Всеслав с ним почти не разговаривал. На вопросы его отвечал скупо и односложно, дальнейших планов на его счёт и на счёт Изяслава Ярославича не строил, а если и были у него какие мысли по тому поводу, то Всеволод об этом не знал. Попытки расспросить его о чём бы то ни было увенчивались неудачей, да и кроме того, князь корил себя за произошедшее с одним из близких ему людей и оттого был ещё более угрюм и неразговорчив. Вечерами его было не найти: он уходил куда-то в город, а по возвращении почти сразу поднимался к себе, и тогда уж никакими силами нельзя было вывести его на разговор.

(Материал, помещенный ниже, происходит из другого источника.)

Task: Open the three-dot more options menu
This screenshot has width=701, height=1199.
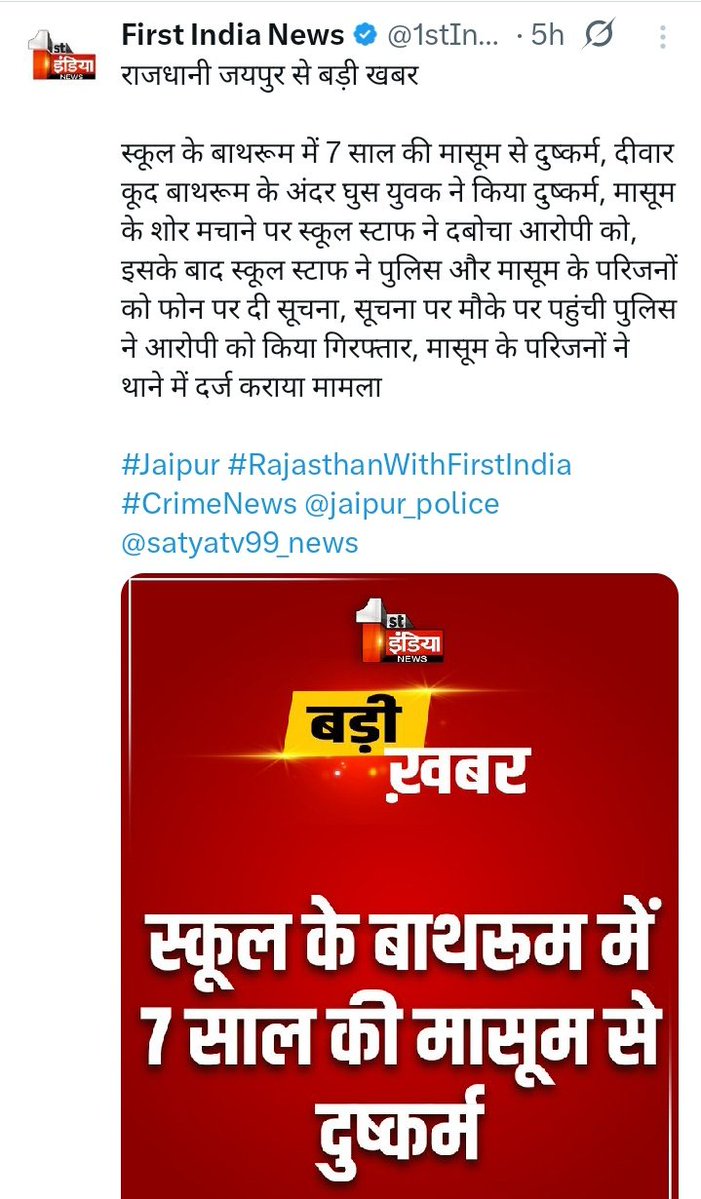Action: [662, 37]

Сам же Всеслав провёл без сна третью ночь. Димитрий не приходил в сознание, лучше ему не становилось, забываясь тяжёлым, беспокойным сном, он бредил, всё звал кого-то – то ли мать, то ли ещё кого, не поймёшь. Злата, ходившая за Димитрием и проводившая почти все дни и ночи у постели его, однажды всё-таки не выдержала и пожалела Всеслава.
– Не ходи, княже, не мучай ни меня ни себя, – вздохнула она в один из холодных осенних вечеров, когда Полоцкий в очередной раз зашёл справиться о состоянии Димитрия. – Поправлялся бы, я бы сама тебе о том сказала. Да не смотри ты на меня так, – добавила она, видя отчаяние князя и кладя руку на его плечо, словно хотела утешить, поддержать. – Не волшебница я, видит Бог.